## Requirement
Could you restate the whole listing word for word?

# # #

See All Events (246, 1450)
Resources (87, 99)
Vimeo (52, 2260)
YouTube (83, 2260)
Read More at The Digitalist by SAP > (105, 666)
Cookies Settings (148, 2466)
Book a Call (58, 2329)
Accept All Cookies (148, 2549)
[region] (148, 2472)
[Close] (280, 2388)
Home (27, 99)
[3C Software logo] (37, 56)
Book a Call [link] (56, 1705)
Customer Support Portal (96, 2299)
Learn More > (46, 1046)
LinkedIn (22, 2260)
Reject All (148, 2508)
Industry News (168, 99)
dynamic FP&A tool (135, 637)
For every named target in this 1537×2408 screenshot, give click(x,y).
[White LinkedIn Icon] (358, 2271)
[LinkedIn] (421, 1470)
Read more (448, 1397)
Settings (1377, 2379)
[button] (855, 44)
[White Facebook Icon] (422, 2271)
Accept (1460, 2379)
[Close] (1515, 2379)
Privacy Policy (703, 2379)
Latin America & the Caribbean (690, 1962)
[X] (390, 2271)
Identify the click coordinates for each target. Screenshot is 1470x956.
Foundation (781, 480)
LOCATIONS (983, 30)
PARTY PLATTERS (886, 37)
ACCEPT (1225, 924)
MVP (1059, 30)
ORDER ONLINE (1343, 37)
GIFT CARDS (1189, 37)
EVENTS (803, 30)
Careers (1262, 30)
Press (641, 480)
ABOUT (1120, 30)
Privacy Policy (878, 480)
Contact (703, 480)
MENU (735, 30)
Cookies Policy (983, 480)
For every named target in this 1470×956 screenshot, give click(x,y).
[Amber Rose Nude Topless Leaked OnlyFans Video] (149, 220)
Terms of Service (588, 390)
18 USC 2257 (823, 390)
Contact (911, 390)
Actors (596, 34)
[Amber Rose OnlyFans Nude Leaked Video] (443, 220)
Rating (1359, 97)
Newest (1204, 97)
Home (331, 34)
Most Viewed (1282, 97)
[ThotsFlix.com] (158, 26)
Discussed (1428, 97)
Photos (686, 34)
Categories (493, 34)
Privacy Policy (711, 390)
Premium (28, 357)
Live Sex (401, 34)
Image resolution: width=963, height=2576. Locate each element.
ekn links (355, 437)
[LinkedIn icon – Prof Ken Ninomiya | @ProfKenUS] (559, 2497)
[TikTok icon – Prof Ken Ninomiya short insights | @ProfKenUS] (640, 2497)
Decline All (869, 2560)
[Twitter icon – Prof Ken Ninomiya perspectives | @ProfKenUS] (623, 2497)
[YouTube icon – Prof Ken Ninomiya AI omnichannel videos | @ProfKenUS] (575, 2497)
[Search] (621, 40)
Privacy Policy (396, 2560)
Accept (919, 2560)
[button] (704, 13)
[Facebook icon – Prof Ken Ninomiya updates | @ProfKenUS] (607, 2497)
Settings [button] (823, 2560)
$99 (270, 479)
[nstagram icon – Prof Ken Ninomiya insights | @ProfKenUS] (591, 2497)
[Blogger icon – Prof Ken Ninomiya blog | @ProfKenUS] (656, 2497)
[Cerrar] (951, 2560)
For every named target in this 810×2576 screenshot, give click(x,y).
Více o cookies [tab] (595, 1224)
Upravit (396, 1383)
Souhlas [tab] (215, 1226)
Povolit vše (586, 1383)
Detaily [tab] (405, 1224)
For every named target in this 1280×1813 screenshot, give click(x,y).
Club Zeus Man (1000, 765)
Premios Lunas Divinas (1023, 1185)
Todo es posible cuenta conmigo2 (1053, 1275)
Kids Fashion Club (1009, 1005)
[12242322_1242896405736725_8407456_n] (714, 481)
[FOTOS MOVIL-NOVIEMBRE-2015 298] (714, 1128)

# # #

## Problem solution
See All Events (246, 1450)
Resources (87, 99)
Vimeo (52, 2260)
YouTube (83, 2260)
Read More at The Digitalist by SAP > (105, 666)
Cookies Settings (148, 2466)
Book a Call (58, 2329)
Accept All Cookies (148, 2549)
[region] (148, 2472)
[Close] (280, 2388)
Home (27, 99)
[3C Software logo] (37, 56)
Book a Call [link] (56, 1705)
Customer Support Portal (96, 2299)
Learn More > (46, 1046)
LinkedIn (22, 2260)
Reject All (148, 2508)
Industry News (168, 99)
dynamic FP&A tool (135, 637)
For every named target in this 1537×2408 screenshot, give click(x,y).
[White LinkedIn Icon] (358, 2271)
[LinkedIn] (421, 1470)
Read more (448, 1397)
Settings (1377, 2379)
[button] (855, 44)
[White Facebook Icon] (422, 2271)
Accept (1460, 2379)
[Close] (1515, 2379)
Privacy Policy (703, 2379)
Latin America & the Caribbean (690, 1962)
[X] (390, 2271)
Identify the click coordinates for each target. Screenshot is 1470x956.
Foundation (781, 480)
LOCATIONS (983, 30)
PARTY PLATTERS (886, 37)
ACCEPT (1225, 924)
MVP (1059, 30)
ORDER ONLINE (1343, 37)
GIFT CARDS (1189, 37)
EVENTS (803, 30)
Careers (1262, 30)
Press (641, 480)
ABOUT (1120, 30)
Privacy Policy (878, 480)
Contact (703, 480)
MENU (735, 30)
Cookies Policy (983, 480)
For every named target in this 1470×956 screenshot, give click(x,y).
[Amber Rose Nude Topless Leaked OnlyFans Video] (149, 220)
Terms of Service (588, 390)
18 USC 2257 (823, 390)
Contact (911, 390)
Actors (596, 34)
[Amber Rose OnlyFans Nude Leaked Video] (443, 220)
Rating (1359, 97)
Newest (1204, 97)
Home (331, 34)
Most Viewed (1282, 97)
[ThotsFlix.com] (158, 26)
Discussed (1428, 97)
Photos (686, 34)
Categories (493, 34)
Privacy Policy (711, 390)
Premium (28, 357)
Live Sex (401, 34)
Image resolution: width=963, height=2576. Locate each element.
ekn links (355, 437)
[LinkedIn icon – Prof Ken Ninomiya | @ProfKenUS] (559, 2497)
[TikTok icon – Prof Ken Ninomiya short insights | @ProfKenUS] (640, 2497)
Decline All (869, 2560)
[Twitter icon – Prof Ken Ninomiya perspectives | @ProfKenUS] (623, 2497)
[YouTube icon – Prof Ken Ninomiya AI omnichannel videos | @ProfKenUS] (575, 2497)
[Search] (621, 40)
Privacy Policy (396, 2560)
Accept (919, 2560)
[button] (704, 13)
[Facebook icon – Prof Ken Ninomiya updates | @ProfKenUS] (607, 2497)
Settings [button] (823, 2560)
$99 (270, 479)
[nstagram icon – Prof Ken Ninomiya insights | @ProfKenUS] (591, 2497)
[Blogger icon – Prof Ken Ninomiya blog | @ProfKenUS] (656, 2497)
[Cerrar] (951, 2560)
For every named target in this 810×2576 screenshot, give click(x,y).
Více o cookies [tab] (595, 1224)
Upravit (396, 1383)
Souhlas [tab] (215, 1226)
Povolit vše (586, 1383)
Detaily [tab] (405, 1224)
For every named target in this 1280×1813 screenshot, give click(x,y).
Club Zeus Man (1000, 765)
Premios Lunas Divinas (1023, 1185)
Todo es posible cuenta conmigo2 (1053, 1275)
Kids Fashion Club (1009, 1005)
[12242322_1242896405736725_8407456_n] (714, 481)
[FOTOS MOVIL-NOVIEMBRE-2015 298] (714, 1128)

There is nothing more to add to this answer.